• _TASK GOAL_: Take every line containing "Given" from the material and copy it.
§ §
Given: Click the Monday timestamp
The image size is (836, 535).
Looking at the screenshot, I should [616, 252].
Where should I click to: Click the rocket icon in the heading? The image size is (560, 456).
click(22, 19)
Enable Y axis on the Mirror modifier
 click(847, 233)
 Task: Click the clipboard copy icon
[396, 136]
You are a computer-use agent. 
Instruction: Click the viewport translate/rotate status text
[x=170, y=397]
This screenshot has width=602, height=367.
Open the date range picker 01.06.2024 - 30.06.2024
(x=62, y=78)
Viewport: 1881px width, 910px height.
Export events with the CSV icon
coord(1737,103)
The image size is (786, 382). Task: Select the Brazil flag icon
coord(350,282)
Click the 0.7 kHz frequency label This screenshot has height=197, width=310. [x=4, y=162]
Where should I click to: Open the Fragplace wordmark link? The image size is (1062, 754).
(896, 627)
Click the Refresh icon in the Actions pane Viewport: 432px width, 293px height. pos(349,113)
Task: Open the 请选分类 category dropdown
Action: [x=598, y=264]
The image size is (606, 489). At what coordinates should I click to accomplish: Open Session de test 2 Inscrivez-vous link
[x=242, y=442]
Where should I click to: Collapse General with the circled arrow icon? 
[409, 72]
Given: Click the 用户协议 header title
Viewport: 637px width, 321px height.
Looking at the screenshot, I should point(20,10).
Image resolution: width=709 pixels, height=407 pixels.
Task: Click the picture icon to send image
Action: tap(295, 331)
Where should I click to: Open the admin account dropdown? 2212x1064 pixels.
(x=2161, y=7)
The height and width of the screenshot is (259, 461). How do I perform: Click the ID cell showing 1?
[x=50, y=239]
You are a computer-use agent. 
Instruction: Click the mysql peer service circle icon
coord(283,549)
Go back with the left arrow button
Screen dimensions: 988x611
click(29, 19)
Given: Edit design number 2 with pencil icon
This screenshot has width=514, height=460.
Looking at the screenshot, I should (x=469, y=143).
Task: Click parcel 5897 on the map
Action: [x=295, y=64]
§ §
• _WRITTEN RESPONSE_:
Given: Click the Monday timestamp
Given: Click the 用户协议 header title
Given: Edit design number 2 with pencil icon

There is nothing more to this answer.